Anime Review: Hataraku Saibou Black

Also Knowns As: Cells at Work! CODE BLACK!
13

Rating

★★★★

Drama Digest

Horrible lifestyle decisions push a particular human’s body into a state of constant disarray. As germs, bacteria and other harmful substances swarm the body, the cells are thrown into a frenzy trying to keep the body in shape. Hakkekkyuu U-1196 and Sekkekkyu AA2153 slave over accomplishing their duties as they watch their comrades perish while carrying out their responsibilities.

A massive subversion from the parent story, Cells at Work! Code BLACK! portrays the cells struggling to preserve the body’s health as it descends to its ruins. Watch this series to determine if the cells’ efforts bear fruit or ultimately go down the drain.

The Feel-Good Part

Code BLACK! is not an extension of the enthusiastic biology lesson that its predecessors were, it is a blaring red warning about how every wrong lifestyle choice has consequences. Each episode reminds us how smoking messes up our system, how consuming too much caffeine is harmful, how unprotected sex is dangerous, and the like. The cells are always alert and overworked, and there is something particularly terrifying about watching personified cells get tortured to death because of every “small” reckless choice we make. Code Black keeps the cells in a death grip, and their work environment is similar to a corporate conglomerate in the current capitalistic economy. The overarching arcs of hectic and irresponsible lifestyles and the horrors of capitalism are interesting and well-depicted. This achieves the goal it set out to because once you finish watching, you find yourself reeling from the deaths of the cells and rethink every lousy move that you would have otherwise made nonchalantly. The animation is crisp and the characters are well-designed. The sound is also excellent.

The Disappointing Factor

The entire overarching metaphor about leaving the systems or the frameworks that suck the soul out of you, and taking care of your body is excellent, but it is also a little superficial. Proper hygiene and access to healthy food are primarily available to abled people who have access to money. People who are not privileged enough to access these things cannot just extract themselves from the cycle. This narrative could have been handled with more nuance as we can see that the screenwriters can do so.

In-Depth Analysis

This show makes us empathise with the cells on screen and inside our bodies, and urges us to take care of ourselves. It can be pretty gory, watching these cells in human form getting tormented to death when the host body takes in drag from a cigarette.
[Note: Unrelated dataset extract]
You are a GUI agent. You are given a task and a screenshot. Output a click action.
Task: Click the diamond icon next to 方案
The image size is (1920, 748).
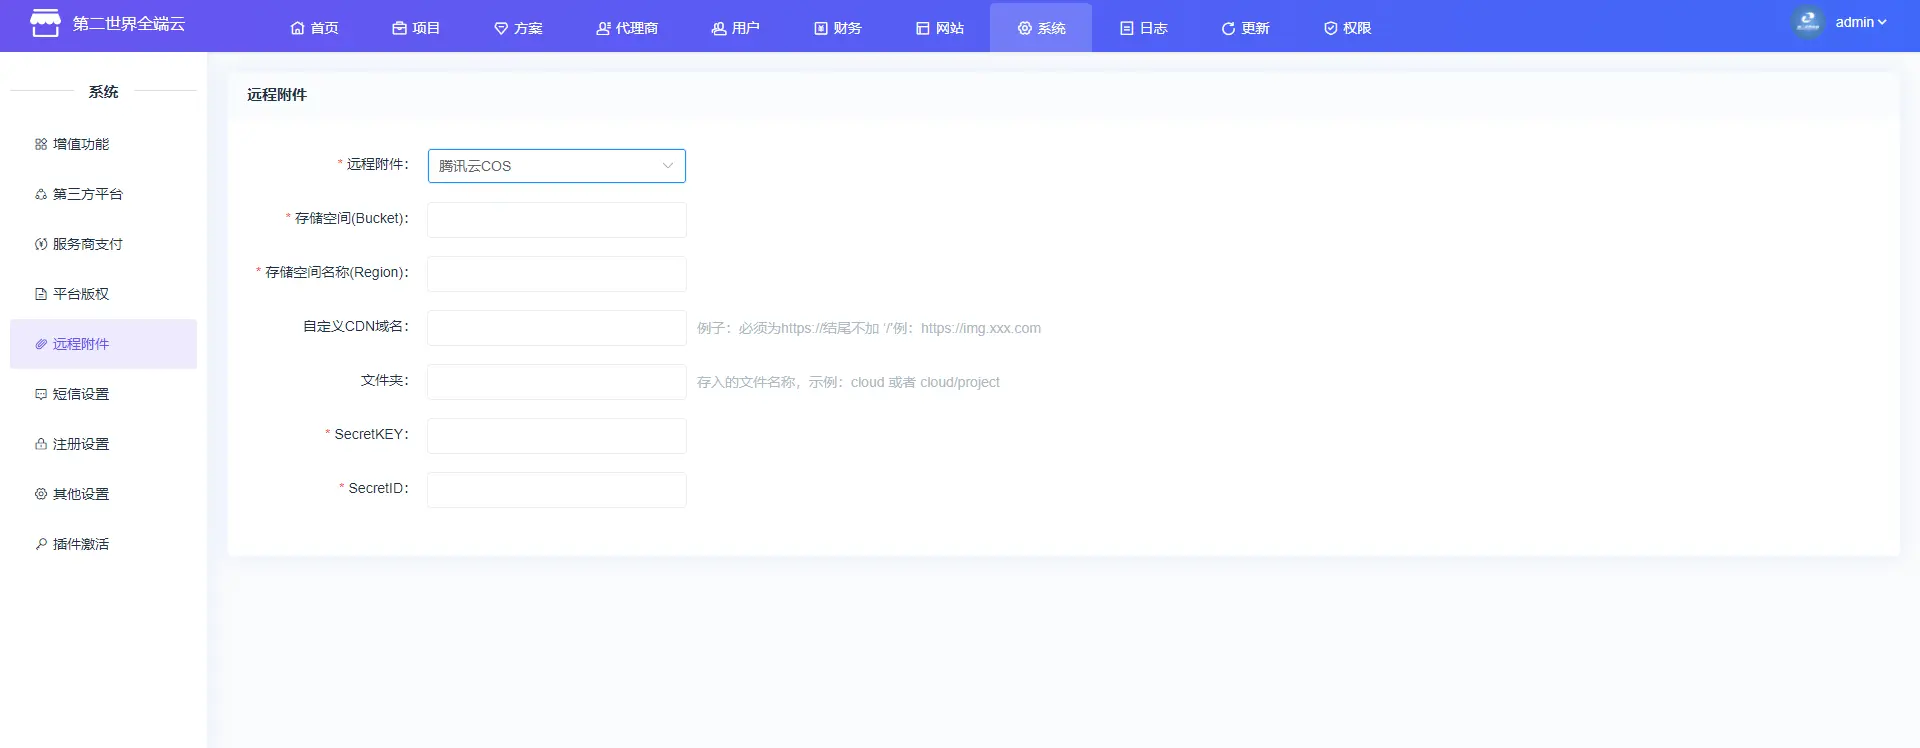coord(501,29)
They are stressed, traumatised, and tired, and we see them pushed to the edge because of the hostile situations where they cannot even take an opportunity to grab some well-deserved rest. The metaphor about capitalism is not in your face, exaggerated, and neither are the PSAs. Instead, there is a mature presentation of how every problem has one leeway out, and it’s choosing ourselves and inducting ourselves into a framework that does not lead to the demise of our mental and physical health. The metaphors do have drawbacks, expectedly, but also there is enough nuance to them.

Star Power

Hikasa Youko and Junya Enoki are great V.A.s and casting them is an excellent decision.

Overall Opinion

This is one of the best edutainment animes out there, with social and economic themes and undercurrents. This should definitely be on everyone’s watchlist.